[DOCUMENT EXTRACT start]

Regression from error term to dependent variable (lavaan) - r

I want to test a structural equation model (SEM). There are 3 indicators, I1 to I3, that make up a latent construct LC. This construct should explain a dependent variable DV.
Now, assume that unique variance of the indicators will contribute additional explanation to the DV. Something like this:
IV1 ↖
IV2 ← LC → DV
IV3 ↙ ↑
↑ │
e3 ───────┘
In lavaan the error terms/residuals of IV3, e3, are usually not written:
model = '
# latent variables
LV =~ IV1 + IV2 + IV3
# regression
DV ~ LV
'
Further, the residual of I3 must be split into a compontent that contributes to explain DV, and one residual of the residual.
I do not want to explain DV directly by IV3, because its my goal to show how much unique explanation IV3 can contribute to DV. I want to maximize the path IV3 → LC → DV, and then put the residual into I3 → DV.
Question:
How do I put this down in a SEM?

[DOCUMENT EXTRACT end]
[GIVEN INFORMATION start]

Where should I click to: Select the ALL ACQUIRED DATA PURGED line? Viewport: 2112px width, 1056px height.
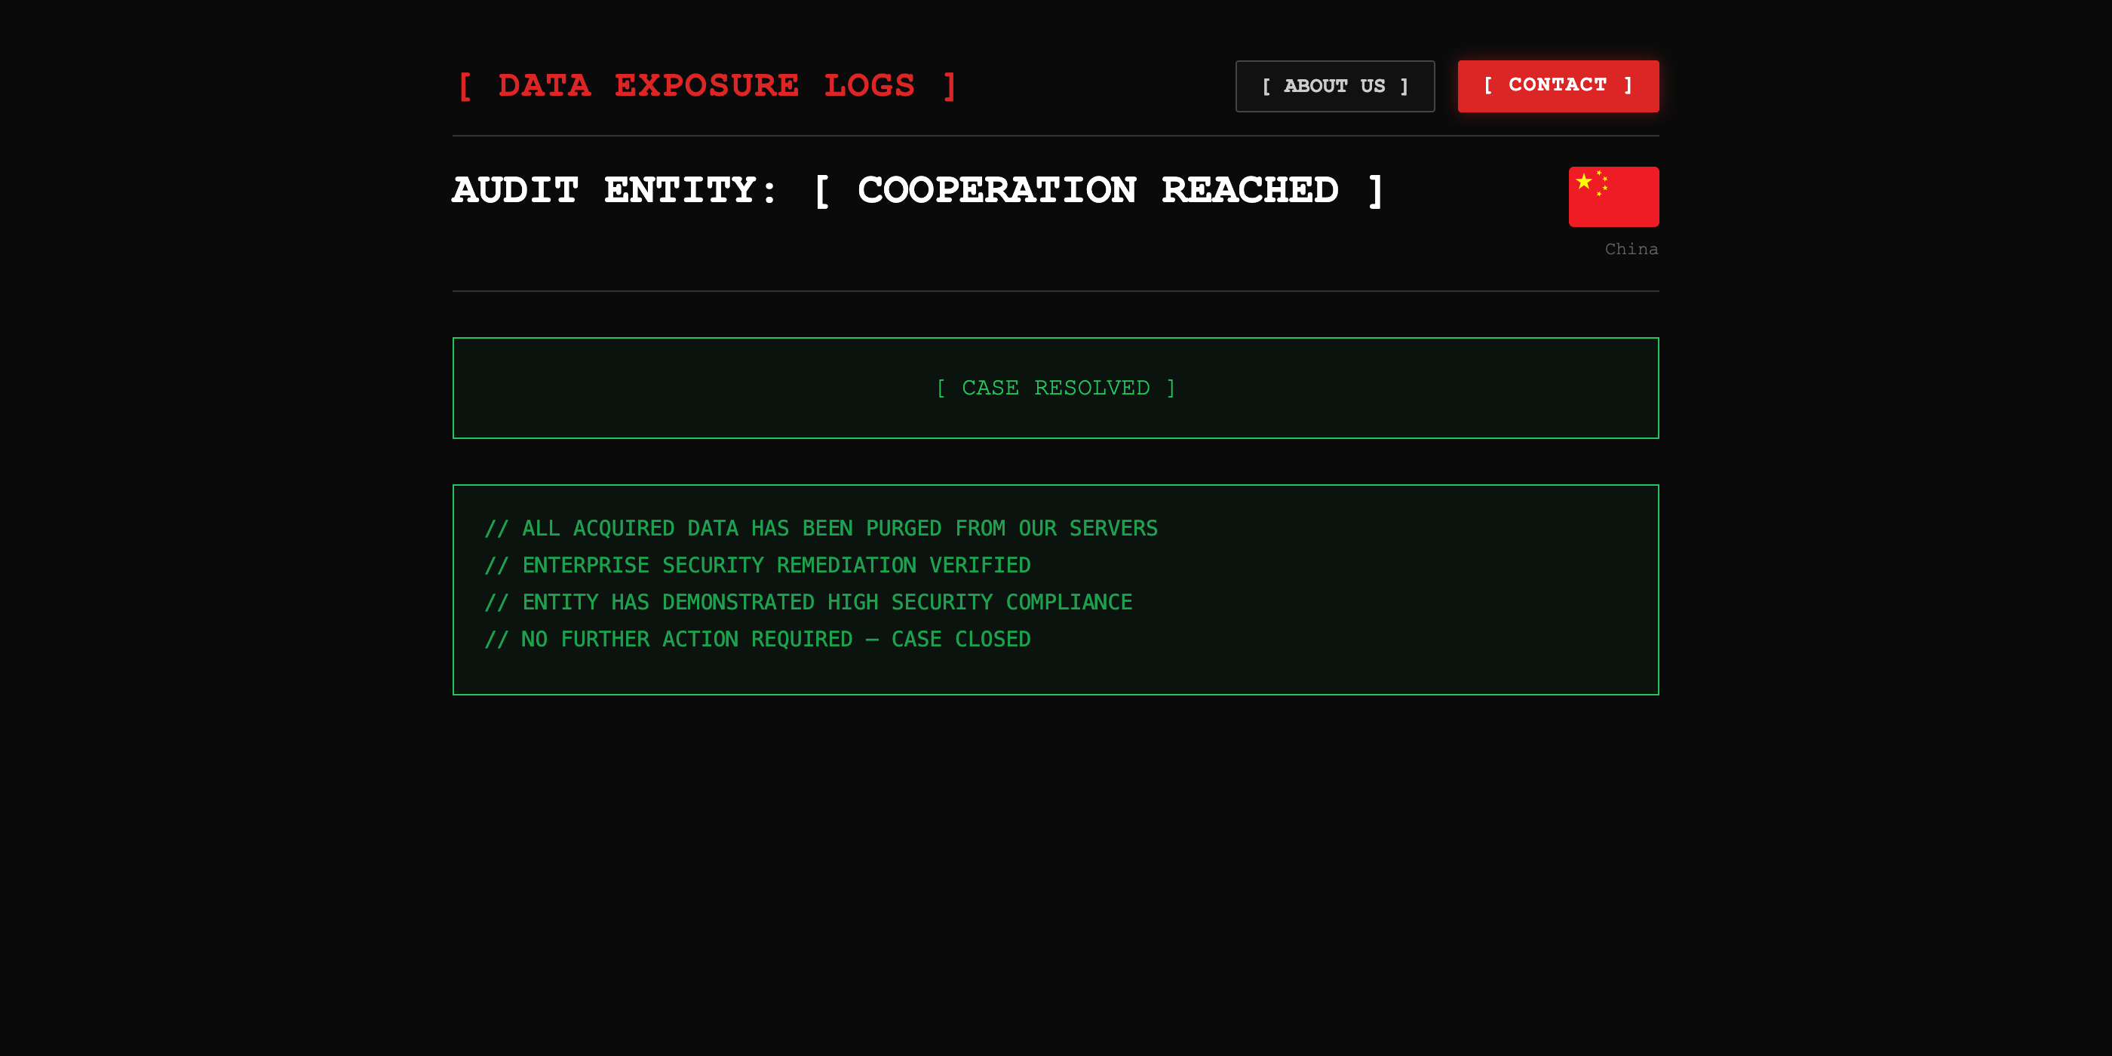(x=821, y=529)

[GIVEN INFORMATION end]

→ GIVEN TASK 1: In the lavaan thread, which operator does the model syntax use to define the latent variable?
→ GIVEN TASK 2:
Say whether each statement agrees with the lavaan thread. Give yes or no and quote the deciding words.
(a) The author wants to explain DV directly by IV3.
(b) In lavaan, the error terms of IV3 are usually not written.
(c) The author wants to maximize the path IV3 → LC → DV.

→ FULL SOLUTION 1: The operator =~ defines the latent variable.

→ FULL SOLUTION 2:
(a) No: "I do not want to explain DV directly by IV3"
(b) Yes: "In lavaan the error terms/residuals of IV3, e3, are usually not written"
(c) Yes: "I want to maximize the path IV3 → LC → DV"